Problem to solve :: The output must start at the line containing "Click the -28V vertical axis label" in the records below and stop at the last line, matching each line exactly and leaving out every picture.

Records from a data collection

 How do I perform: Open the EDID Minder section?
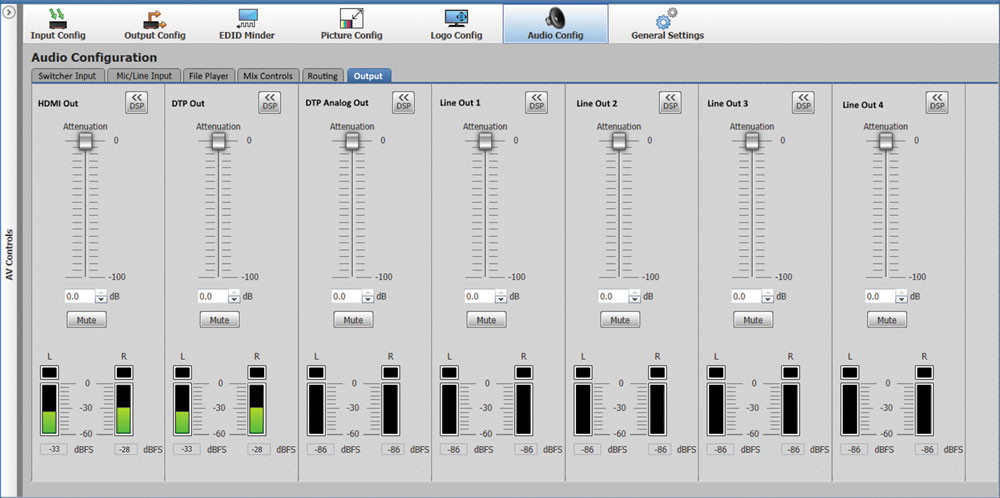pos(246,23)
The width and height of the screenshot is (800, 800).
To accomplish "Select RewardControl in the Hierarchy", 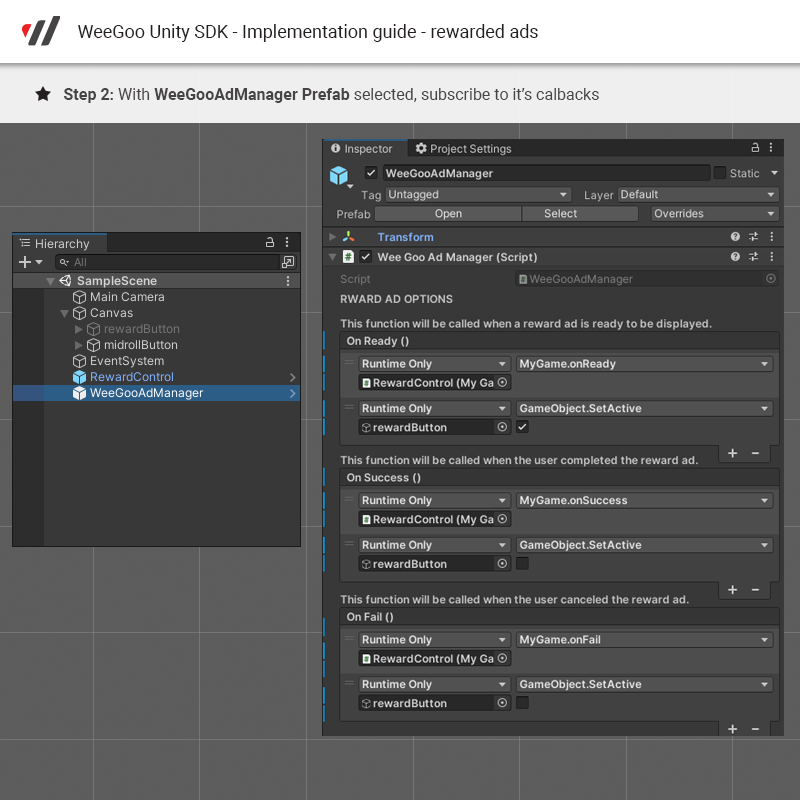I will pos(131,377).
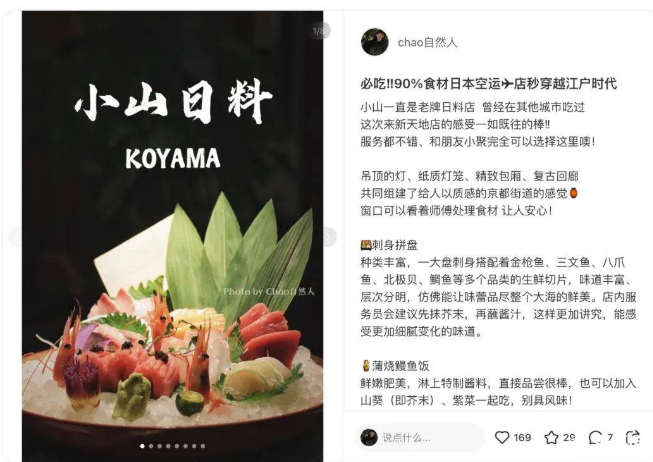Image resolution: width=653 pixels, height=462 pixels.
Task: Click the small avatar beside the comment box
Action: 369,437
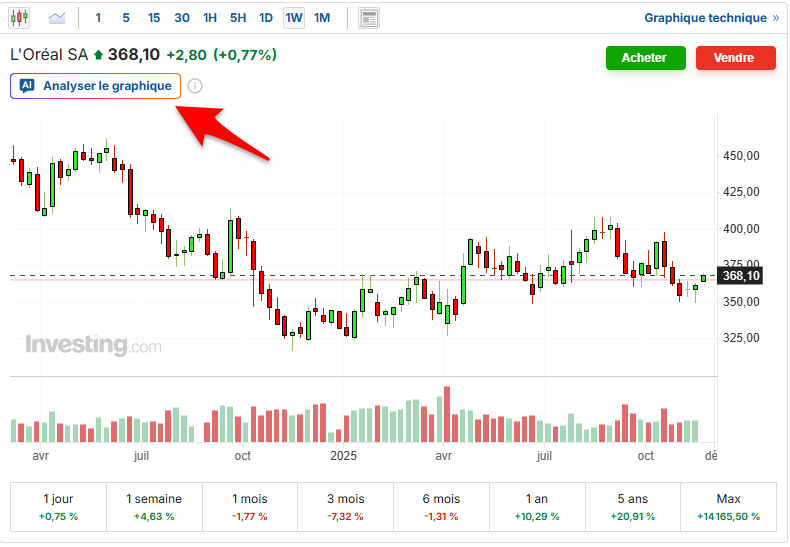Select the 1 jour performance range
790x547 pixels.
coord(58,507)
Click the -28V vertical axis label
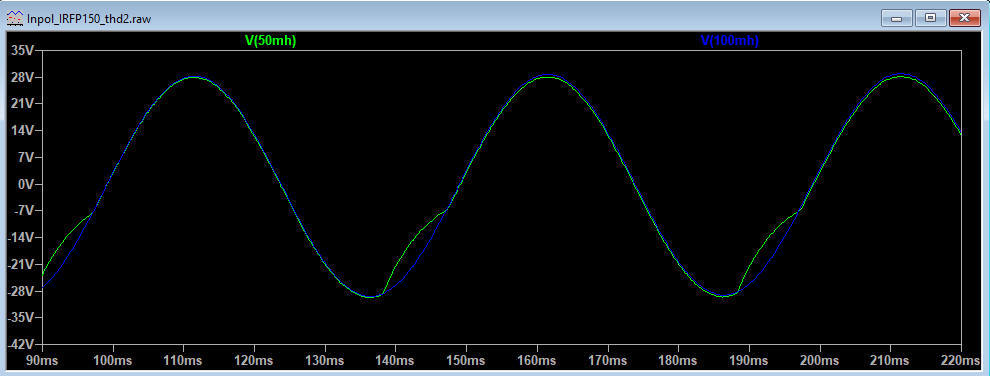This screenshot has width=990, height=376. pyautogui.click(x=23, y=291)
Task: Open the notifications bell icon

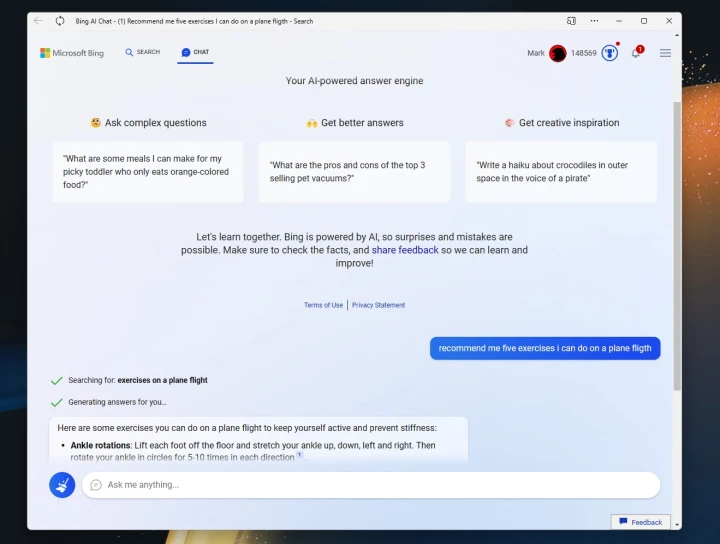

Answer to this task ::
Click the -28V vertical axis label
This screenshot has width=990, height=376. pyautogui.click(x=23, y=291)
Task: Open the notifications bell icon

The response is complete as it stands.